DIRECTIONS FOR THIS TASK: All entries should be copied exactly; the pictures stay out.
□ □ □ □ □ □ □
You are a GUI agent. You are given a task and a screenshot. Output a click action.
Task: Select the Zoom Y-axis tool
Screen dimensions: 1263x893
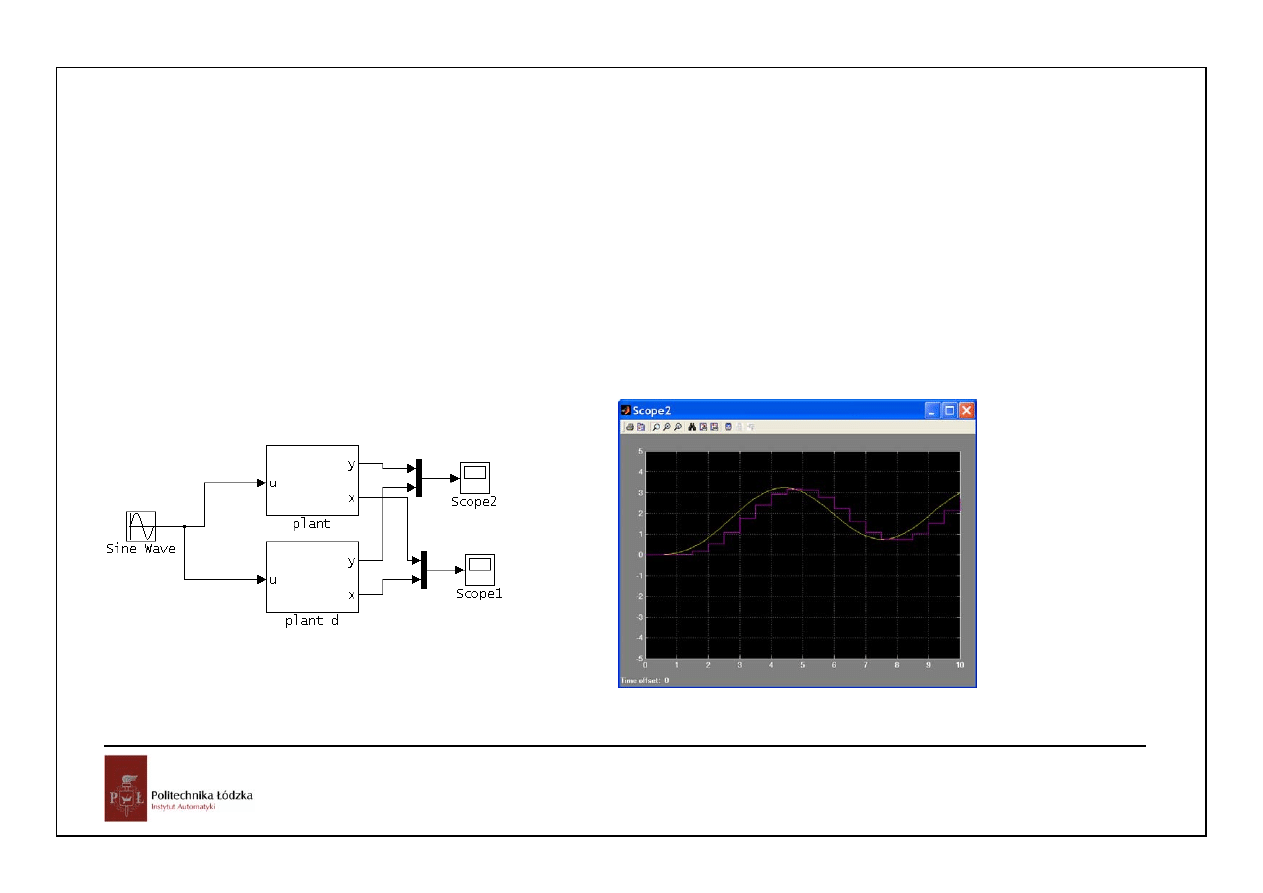678,427
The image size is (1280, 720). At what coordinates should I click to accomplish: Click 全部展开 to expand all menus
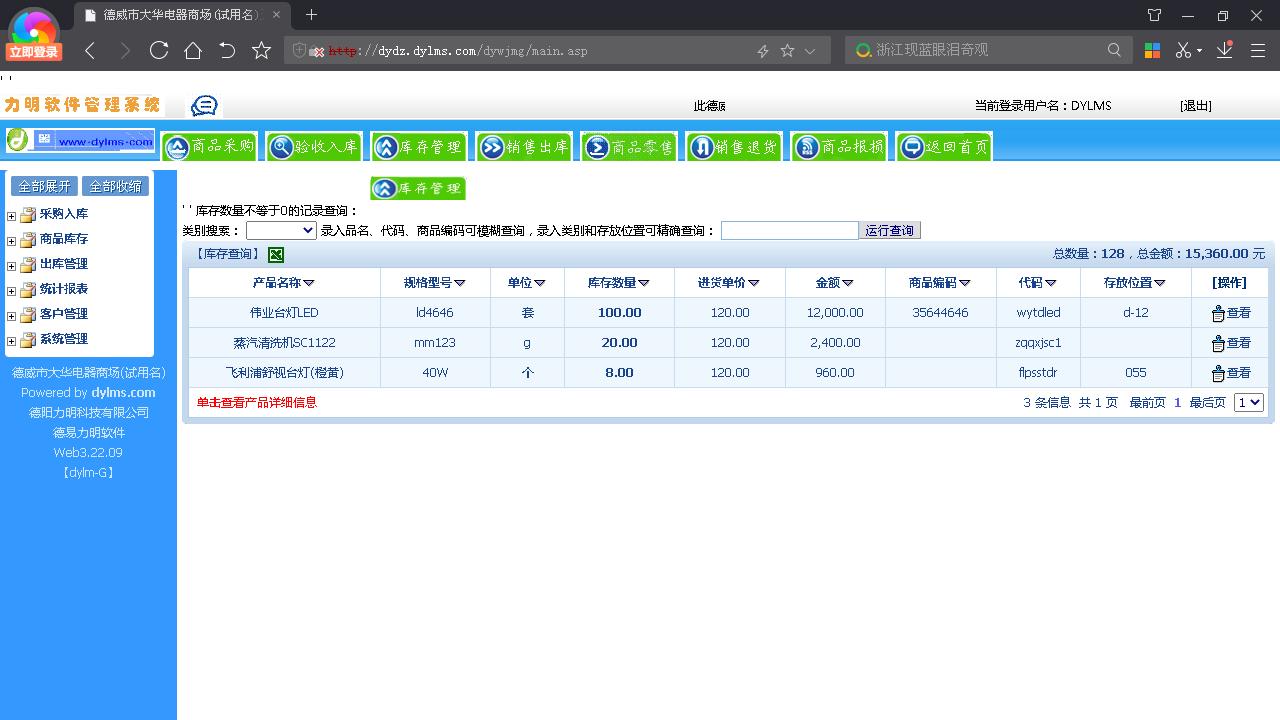[x=43, y=185]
□ □ □ □ □ □ □
EXERCISE ANSWER:
You are a GUI agent. You are given a task and a screenshot. Output a click action.
Task: Select the Zoom Y-axis tool
Screen dimensions: 1263x893
678,427
The image size is (1280, 720). At what coordinates should I click to accomplish: Click 全部展开 to expand all menus
[x=43, y=185]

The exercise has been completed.